Kiezkultur ins frühere Straßenbahndepot
Stuttgarter Architekturstudenten entwickeln interessante Ideen zur Nutzung
Bereits zu Beginn der 80er-Jahre meldeten Künstler ihr Interesse an, das ehemalige Straßenbahndepot in der Belziger Straße zu einem Ort für Ateliers, Wohnungen und kulturelle Veranstaltungen umzubauen. Zuletzt haben sich Architekturstudenten aus Stuttgart mit diesem Thema beschäftigt.
Die Chancen für eine solche neue Nutzung stehen gut. Noch wird es als Fahrzeughalle der Berliner Polizei und Fuhrpark des Senats genutzt. Doch nicht mehr lange, so die Senatspläne. Die dreischiffige denkmalgeschützte Halle, die von der landeseigenen Berliner Immobilienmanagement GmbH (BIM) verwaltet wird, soll für Wohnen, Soziales und Kultur umgestaltet werden. Ähnliches hat 2016 die rot-grüne Zählgemeinschaft im Bezirk vereinbart. Im Herbst 2017 führte das Bezirksamt öffentliche Gespräche mit Anwohnern über die Umbaupläne.
Die 2012 gegründete Schöneberger Künstlerinitiative „Depot Berlin“ will das Gelände „mitbespielen“ und gestalten. Das Tramdepot ist quasi das Programm der Kunstschaffenden aus Malerei, Performance, Bildhauerei, Medien, Literatur, Theorie, Musik, Theater, Film und Photographie. Ihr Ziel für das von Gentrifizierung bedrohte künstlerische Schöneberg: Es wird zum finanziell tragbaren Wohn- und Arbeitsraum für Künstler und zugleich ein Zentrum für Workshops und weitere Veranstaltungen für und mit Schönebergern.
Auf Initiative der Depot-Berlin-Künstler haben sich nun ein weiteres Mal Architekturstudenten mit dem Straßenbahndepot an der Belziger Straße beschäftigt. Die elf Teilnehmer des Masterstudiengangs Architektur der Hochschule für Technik in Stuttgart arbeiteten im Sommersemester 2018 an dem Schöneberger Entwurfsprojekt.
Anschauungsmaterial aus der schwäbischen Landeshauptstadt konnten die Masterstudenten schon mitbringen. Denn das einstige Depot der Stuttgarter Straßenbahnen im Osten der Stadt ist für die Musikschule, eine Kita und ein Jugendhaus umgebaut worden.

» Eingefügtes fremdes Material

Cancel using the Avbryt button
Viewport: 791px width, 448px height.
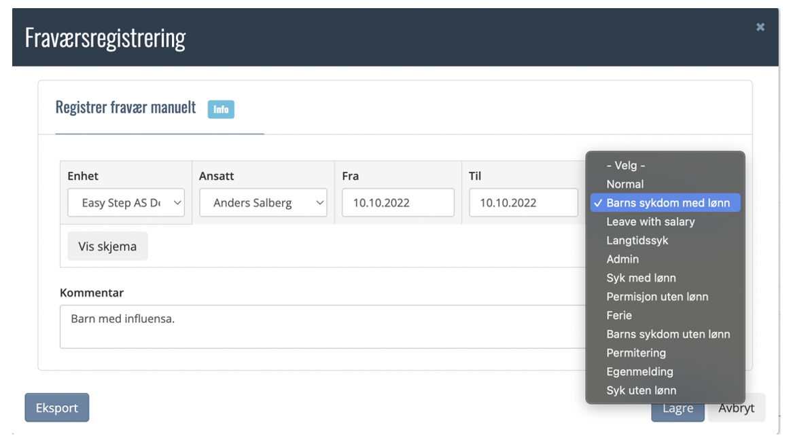737,409
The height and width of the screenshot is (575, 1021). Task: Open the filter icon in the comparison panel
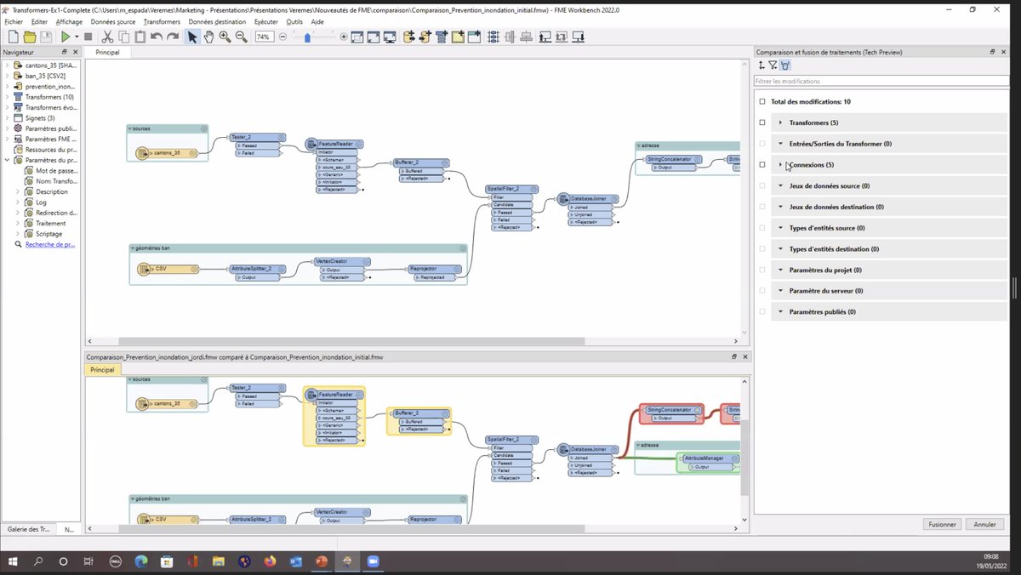[x=773, y=65]
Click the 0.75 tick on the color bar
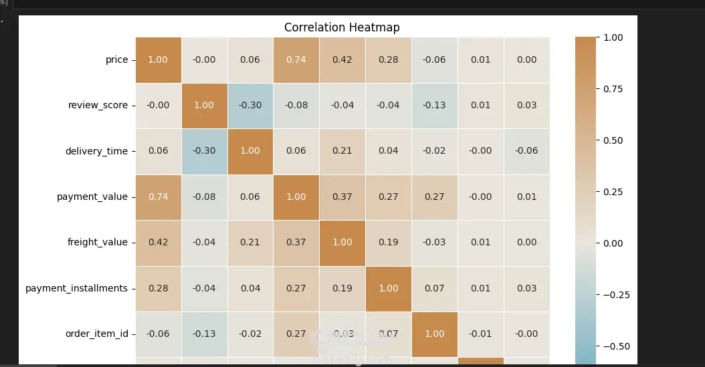Image resolution: width=705 pixels, height=367 pixels. pyautogui.click(x=613, y=89)
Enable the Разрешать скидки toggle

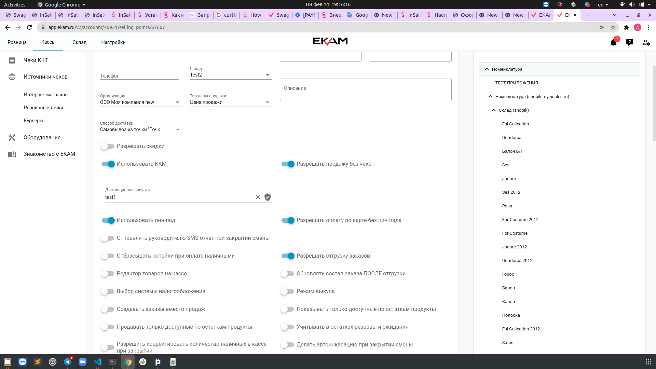click(108, 146)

Für ihre Recherchen hielten sich die Stuttgarter Studenten fünf Tage in Schöneberg auf. Sie untersuchten umliegende Gebäude, Straßen, Plätze. Die Theodor-Heuss-Bibliothek und das Schöneberg Museum stellten dabei wesentliche Bezugspunkte dar. Die Studenten befragten auch Nachbarn und Künstler, um festzustellen, dass die „kiezspezifische, unaufgeregt-angenehme und offene Lebensqualität“ in Schöneberg aufgrund „der rabiaten Aufmischung des Wohnungsmarkts“ in Schieflage zu geraten drohe. Insbesondere Kunstschaffende seien von dieser Entwicklung betroffen.

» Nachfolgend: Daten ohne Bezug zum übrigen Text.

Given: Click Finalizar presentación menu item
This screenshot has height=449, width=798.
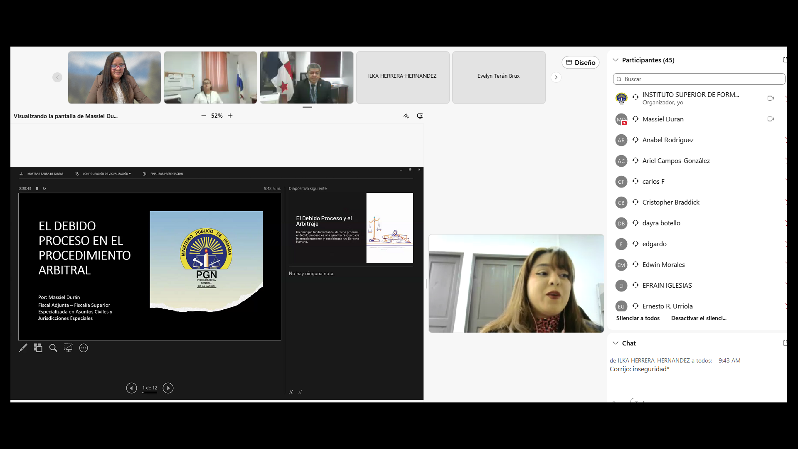Looking at the screenshot, I should (166, 174).
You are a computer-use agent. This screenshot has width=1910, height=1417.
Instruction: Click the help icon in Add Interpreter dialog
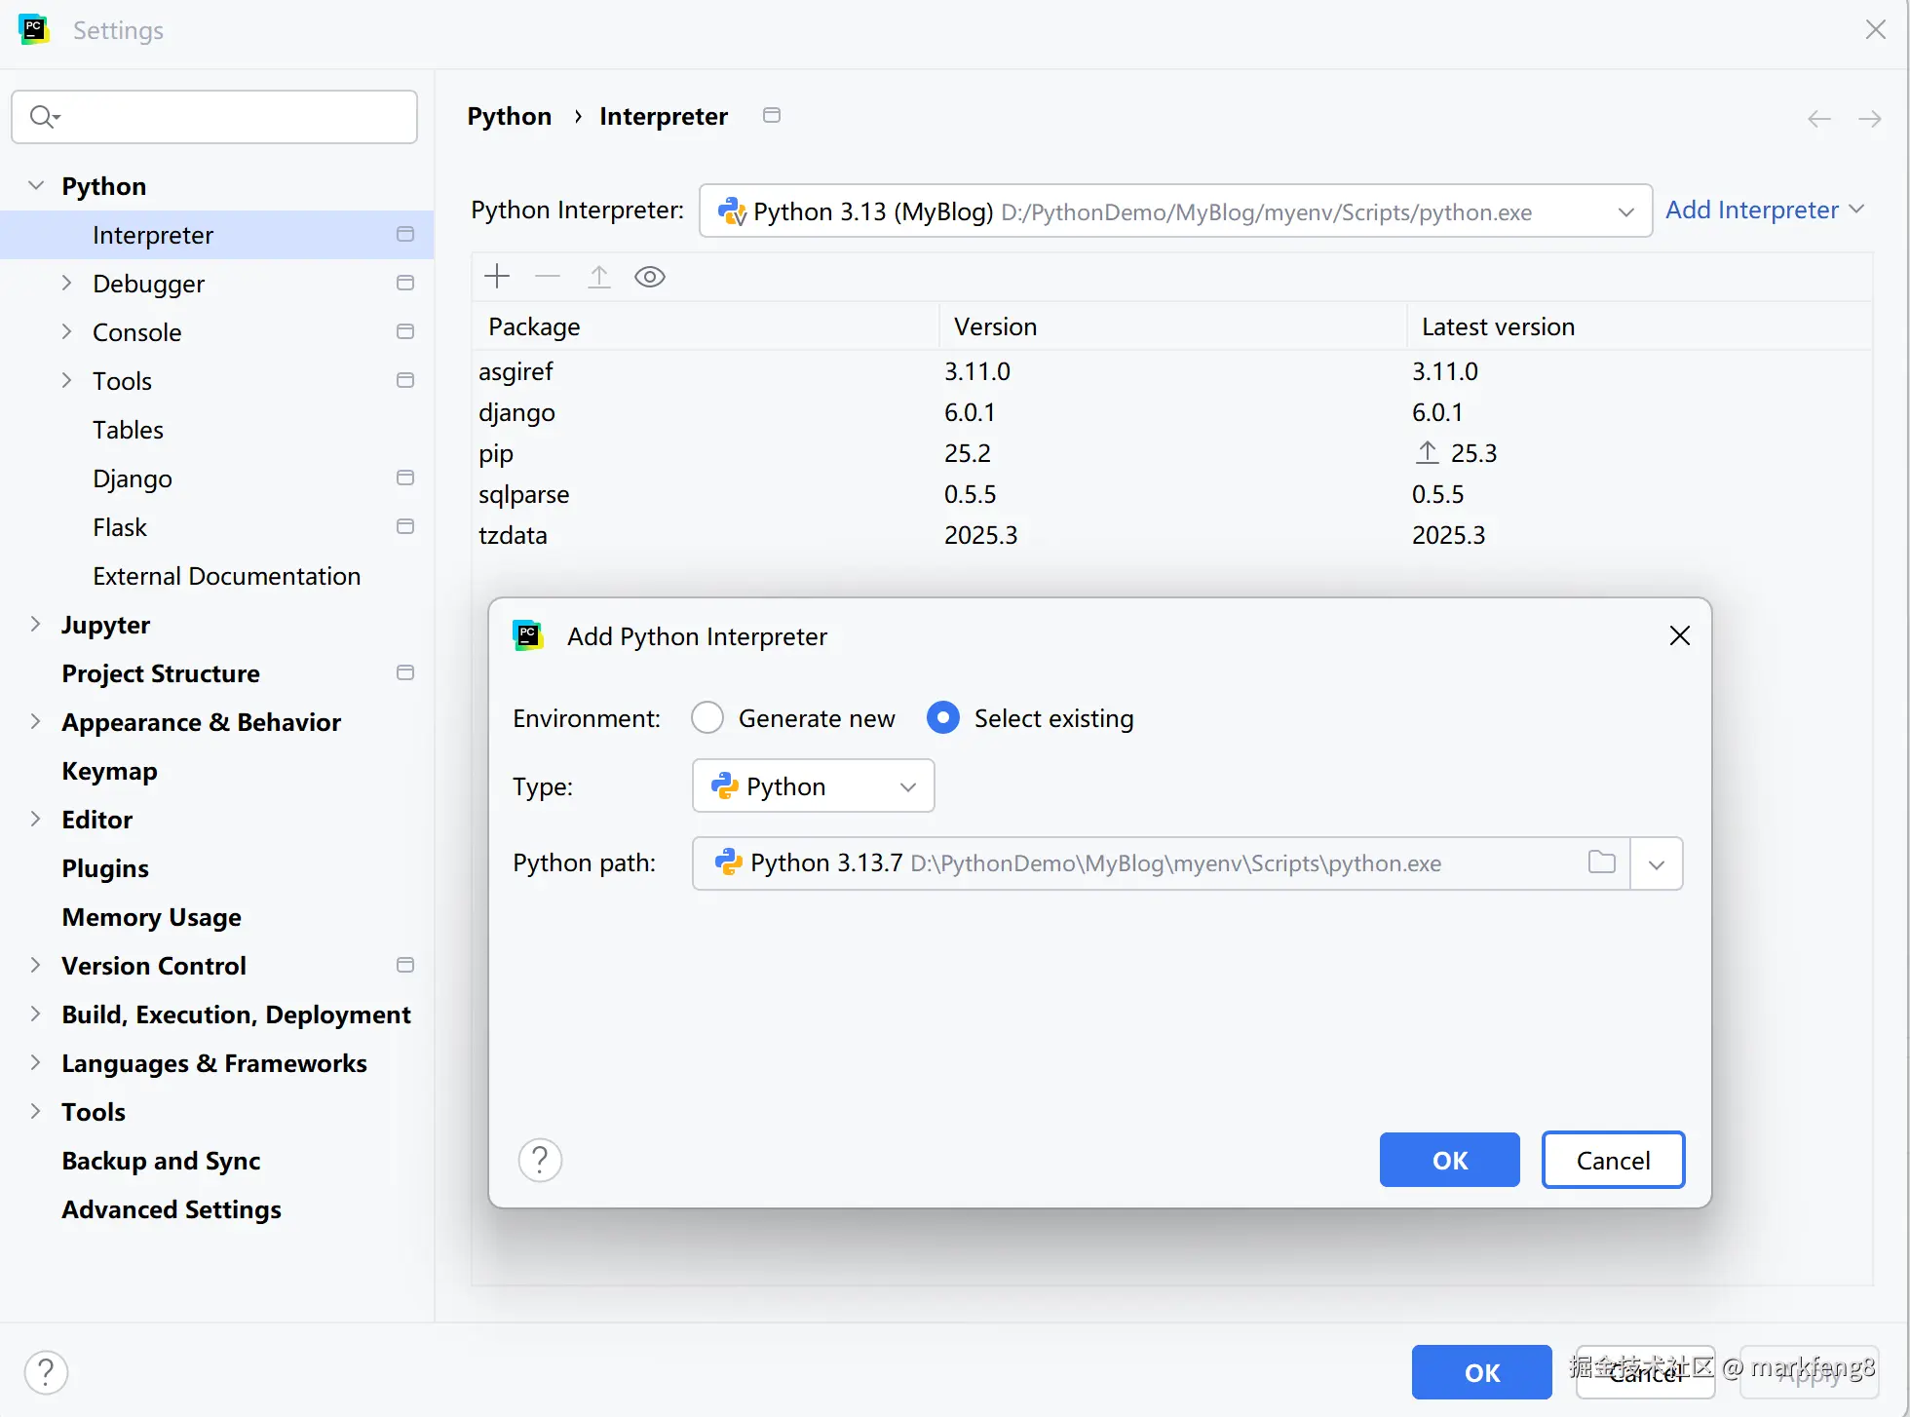[x=540, y=1160]
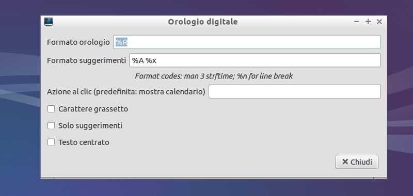Viewport: 413px width, 196px height.
Task: Place cursor after %A %x text
Action: [157, 60]
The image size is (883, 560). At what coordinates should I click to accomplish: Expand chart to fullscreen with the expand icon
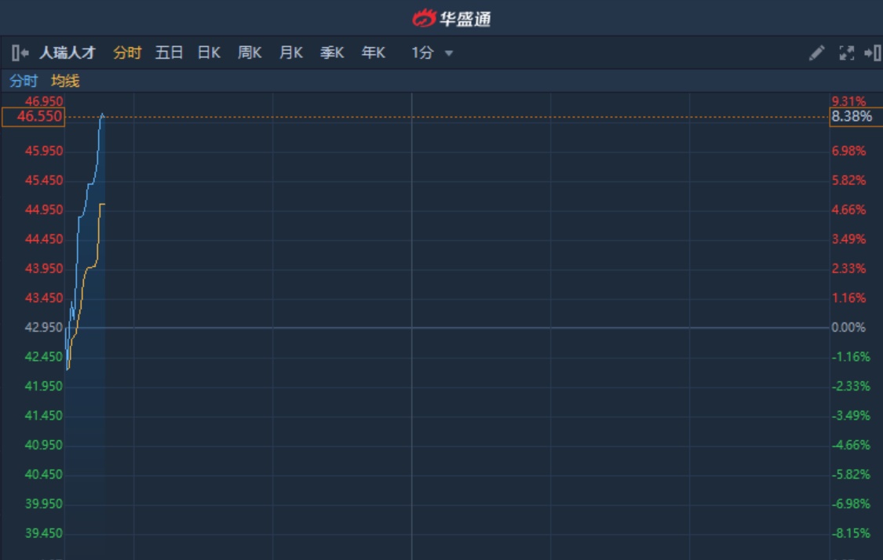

Ihr Gegenmittel: ein bunter Strauß kultureller und sozialer Angebote; eine große Werk- und Veranstaltungshalle für Ausstellungen, Performances, Theateraufführungen, Lesungen, Konzerte und Filmvorführungen. Darüber hinaus soll das Depot Platz bieten für einen Nachbarschaftstreff, eine „Erfinderwerkstatt“, ein Medienlabor für Jugendliche, ein Café, ein „Repair- und Upcycling-Club“, eine Verteilerstation für Öko-Lebensmittel direkt vom Erzeuger, ein Ausstellungsraum über die Geschichte des Straßenbahndepots, ein „Studio für Erinnerungsarbeit und kulturelles Erbe im Kiez“ sowie ein „Planungsbüro Schöneberg“ , in dem Gestaltungsideen für den Stadtraum entwickelt werden. Und nicht zu vergessen: Die grünen Bereiche sollen nach den Prinzipien des urbanen Gartenbaus bepflanzt werden.